Digging deeper it turns out once the finger pointing starts that computers are susceptible when they are not updated. A kneejerk reaction is to say, whoops, someone got lazy here or there, but it’s more complicated. Much of it has to do with the business model of Microsoft and the rest of the tech monopolies. They discontinued “supporting,” which really means fixing, Microsoft XP, so if you were a huge outfit that had paid them millions for XP, like FedEx or the British National Health Service, if you didn’t move all of your thousands of computers over to whatever their latest product was, then you were a sitting duck.
Anyone who has a computer operating on Microsoft Windows has mixed feelings about the way they do these updates.

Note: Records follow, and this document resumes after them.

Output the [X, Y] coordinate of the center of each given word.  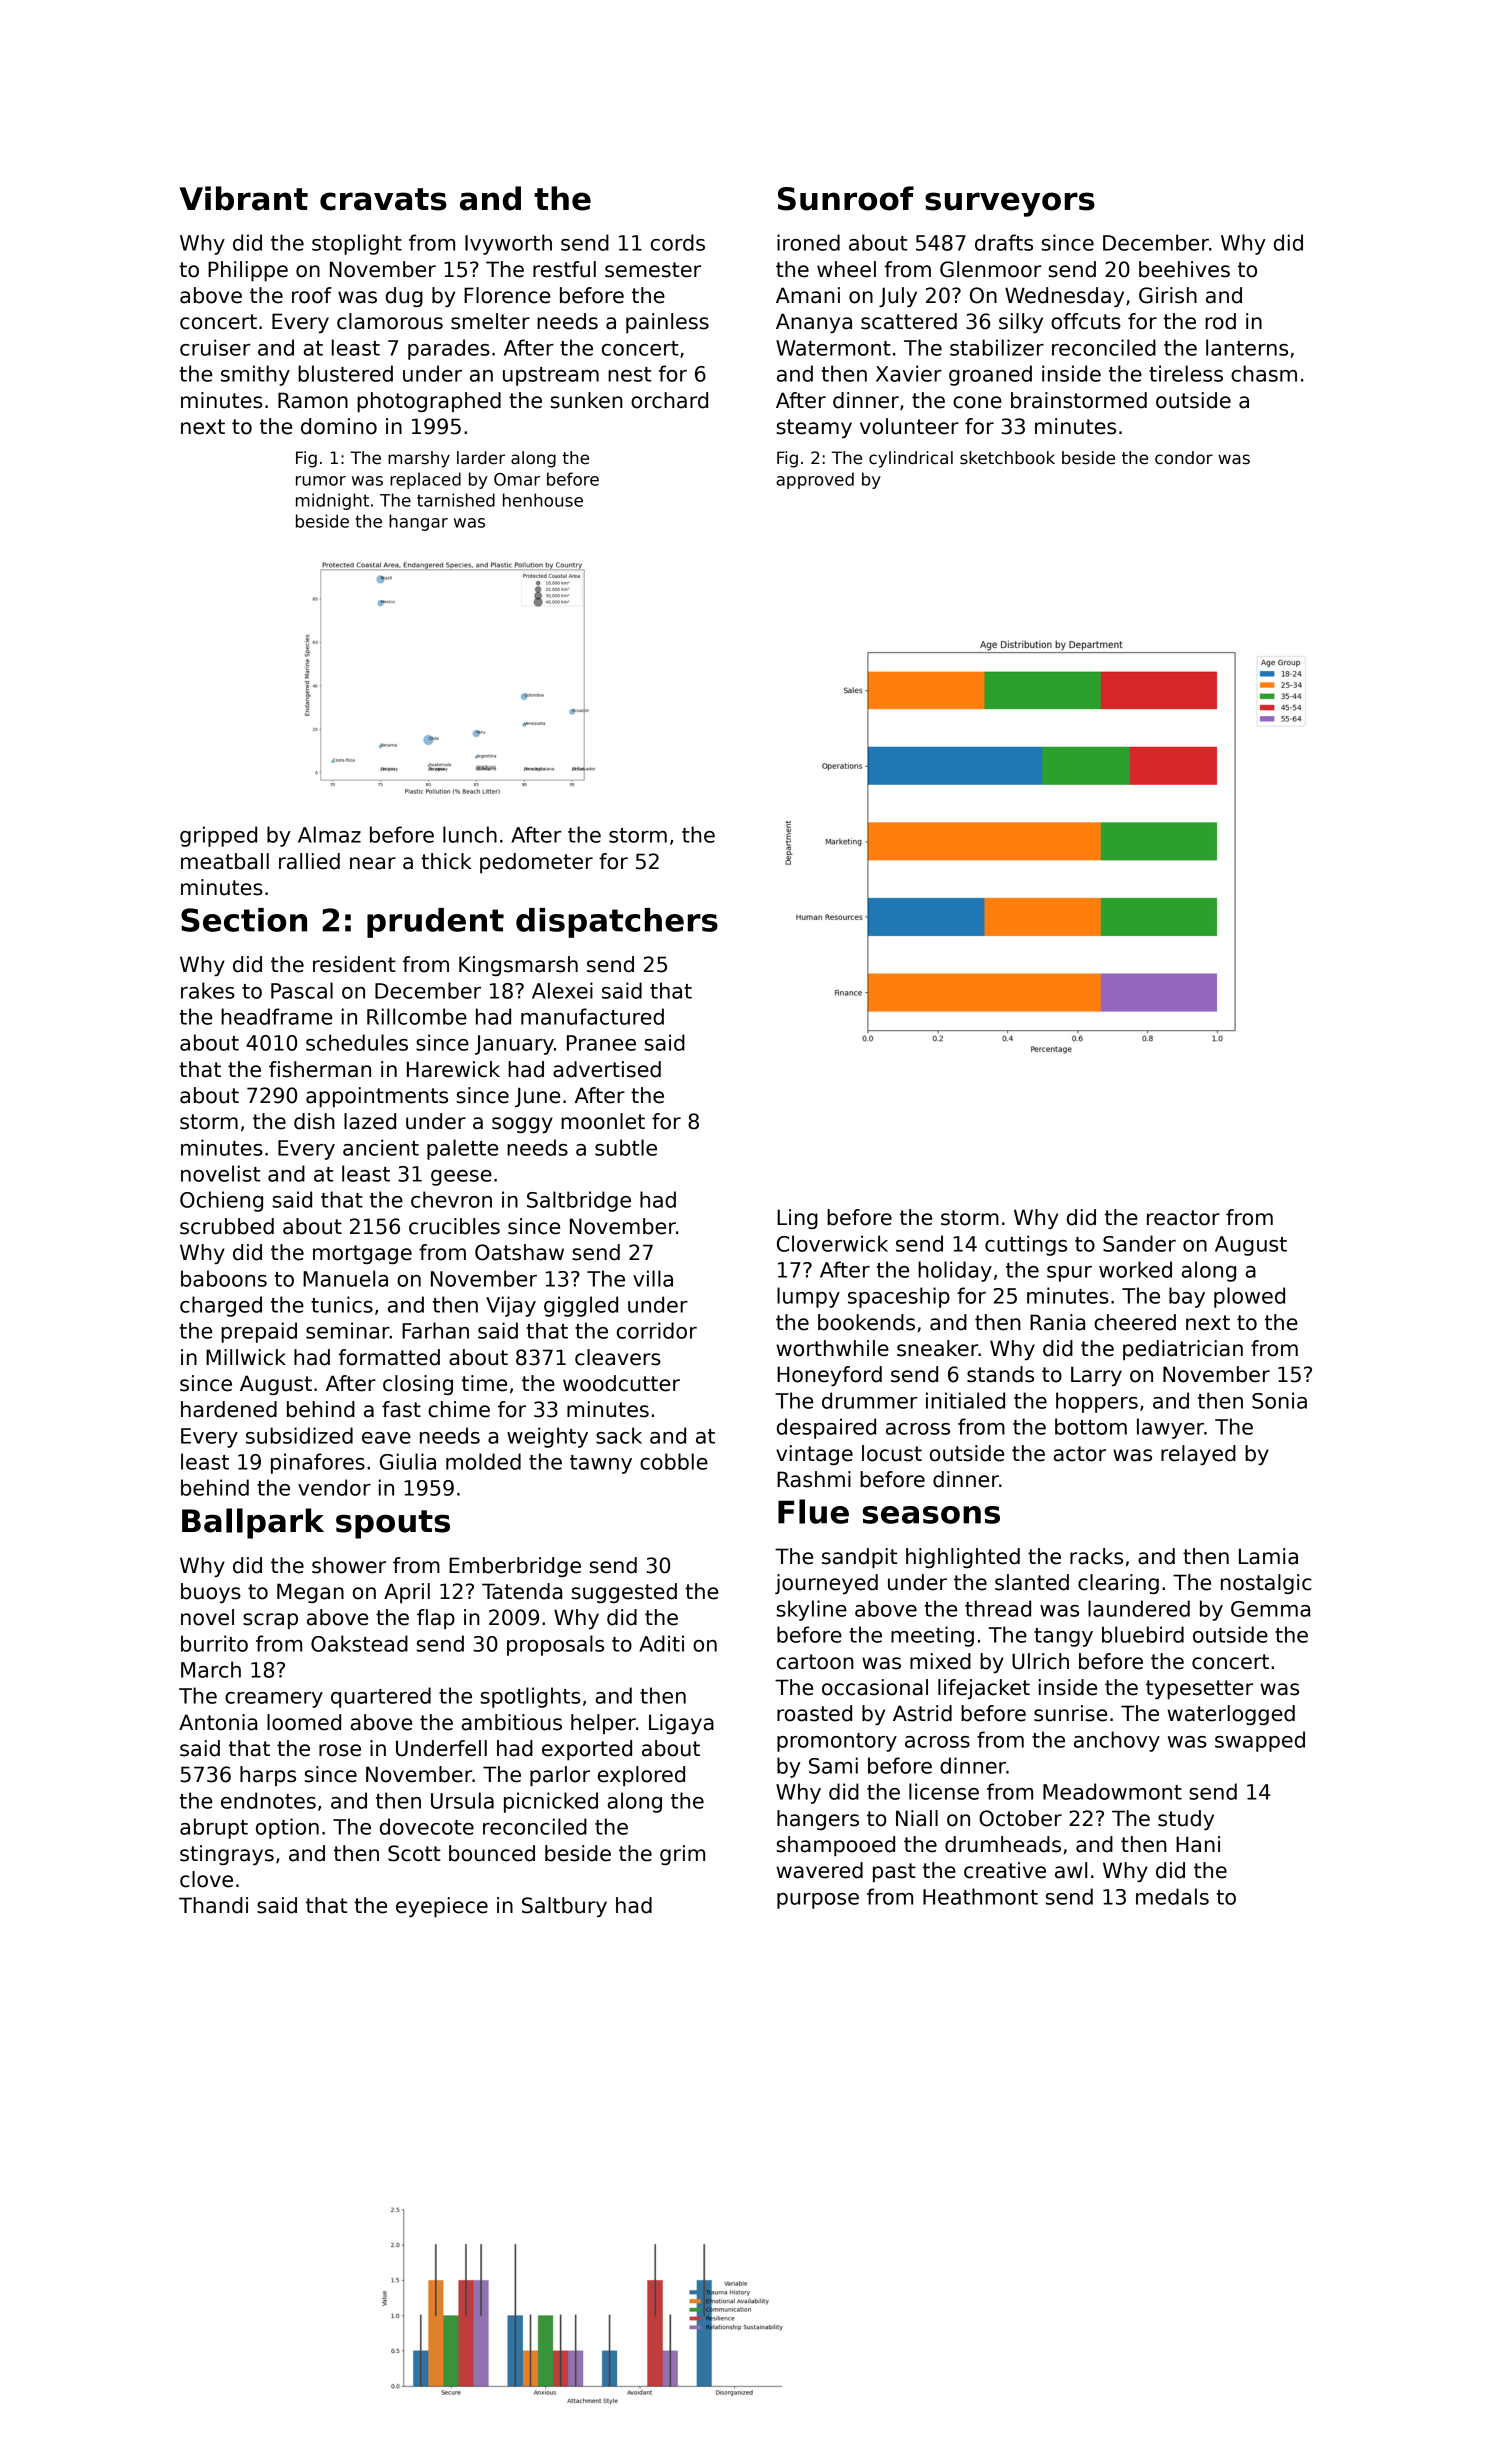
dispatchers [617, 923]
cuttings [1026, 1245]
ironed [808, 242]
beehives [1184, 269]
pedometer [536, 863]
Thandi [213, 1905]
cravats [383, 199]
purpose [818, 1901]
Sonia [1279, 1400]
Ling [797, 1219]
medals [1172, 1896]
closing [418, 1385]
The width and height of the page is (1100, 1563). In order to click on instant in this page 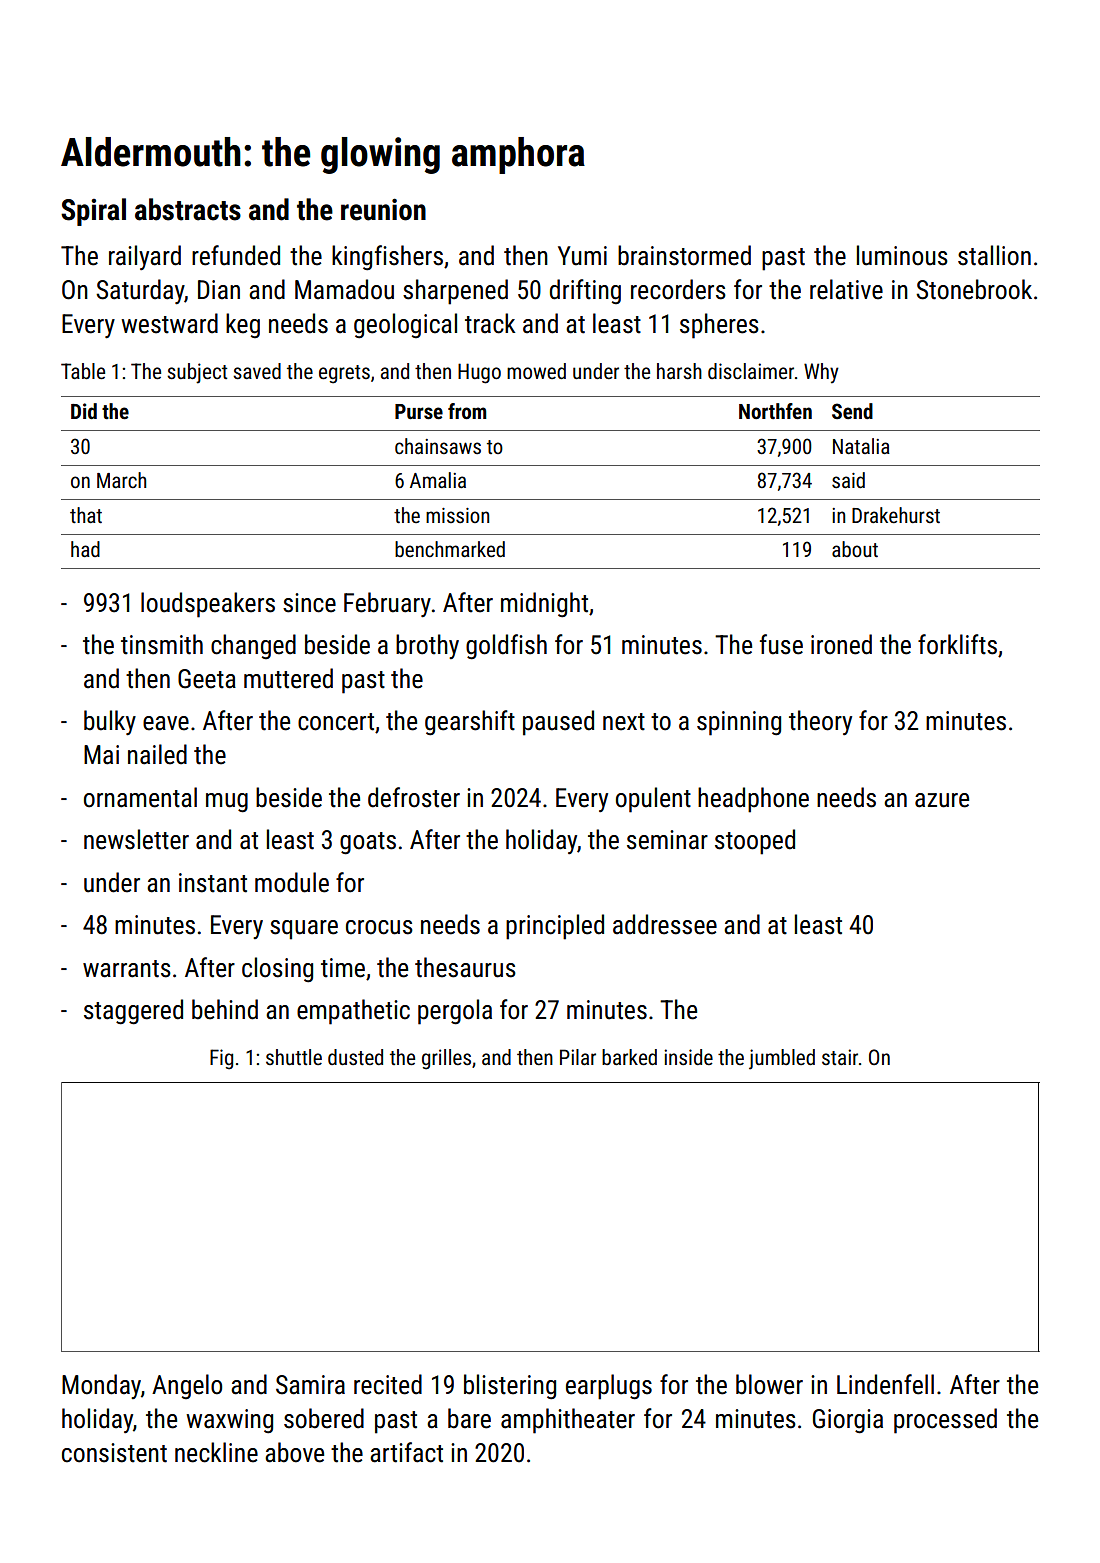, I will do `click(213, 883)`.
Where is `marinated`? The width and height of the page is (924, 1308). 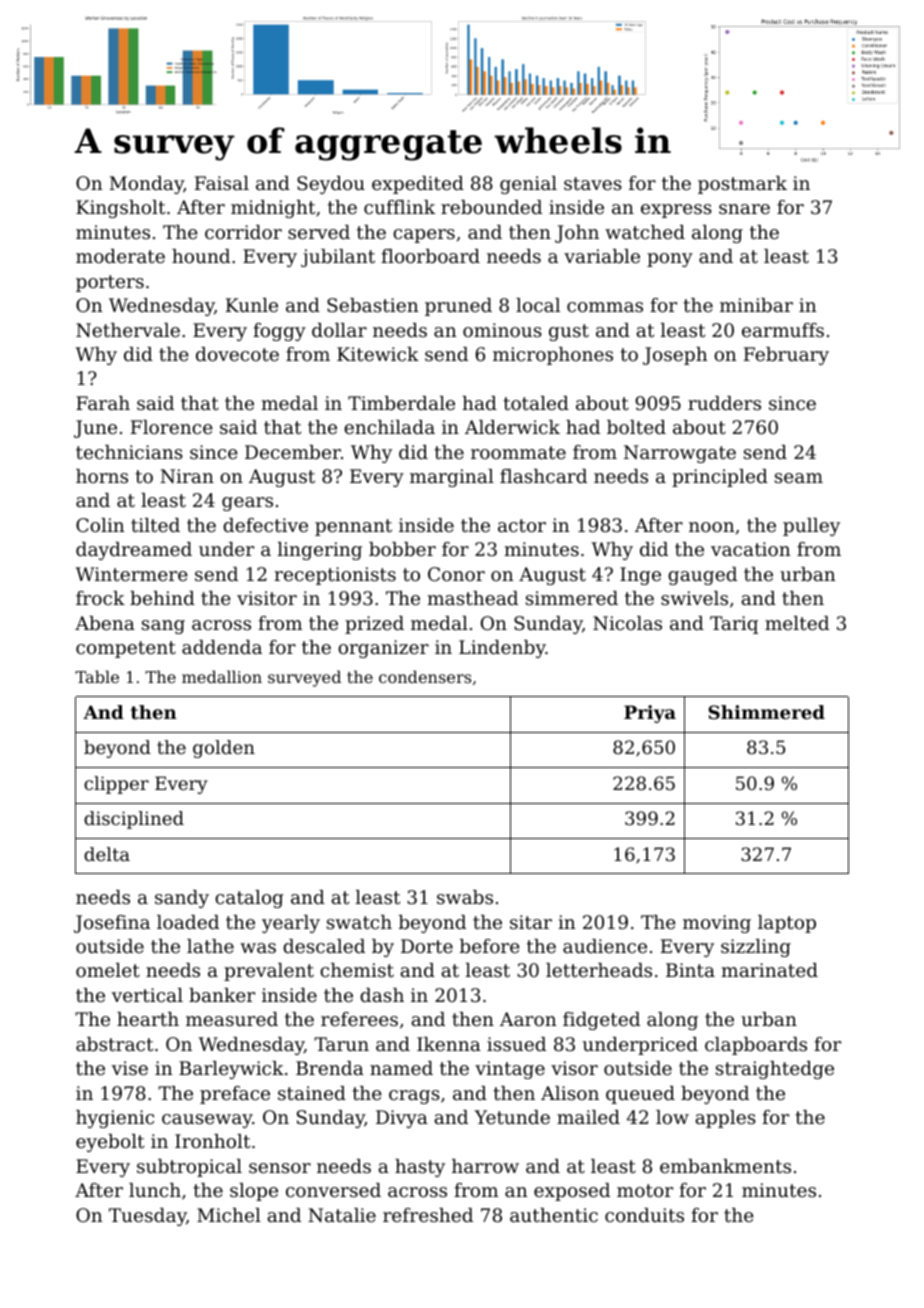 marinated is located at coordinates (770, 970).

On Windows 7, the number of times I might wake up and find that overnight my computer had been updated without so much as a nevermind, and I had lost whatever websites were on my browser for study or had to recover Word and Excel files endlessly, there was time lost and cursing involved. Then in an update recently my computer was caught in an endless update cycle until Windows 10 was installed, their latest shot at the world, forcing me to start all over on everything. Suddenly, 10 doesn’t recognize my camera, and it won’t let me send emails from a right-click from my Passport or tape recorder. They do kind of let you schedule updates, but it’s all brute force. Bottom line, it’s easy to imagine tech departments in a lot of big shops, deciding to pick and choose and turn off updates until they are good and ready, but the notion that Microsoft can sell a product and then stop supporting it is absurd. When my car breaks, GM and Ford will still have the parts and fix it, regardless of how old my vehicle or how many miles I have on it.
Apple is certainly no better, and possibly worse. I’m still trying to figure out how to recover all my iTunes that are supposedly on their cloud, but now they are claiming they don’t recognize any of my passwords, and don’t email me a the protocol for a new one. A friend lost all of what they had on their iPod when they got a different computer. I have the same old, beat-up computer, but I’m in a new world. Google…hmm… maybe better but trying to get on their Project Fi phone program for international calls, they didn’t ever say exactly that the version of the phone it accepted has an X on it, and won’t take any responsibility. Wonder why so many people buy stuff from Amazon, they actually refund on mistakes and have some customer service.
So, hey, we’re all on computers, and we’re all vulnerable, and a lot of us are techno-peasants, and I’ll admit it, so we’re going to mess up, but these huge tech monopolies are treating us like cattle, rather than customers, and that’s going to mean more worldwide computer meltdowns. Don’t blame the victims, and be careful even on the criminals, because the tech monopolies are creating and enabling these disasters.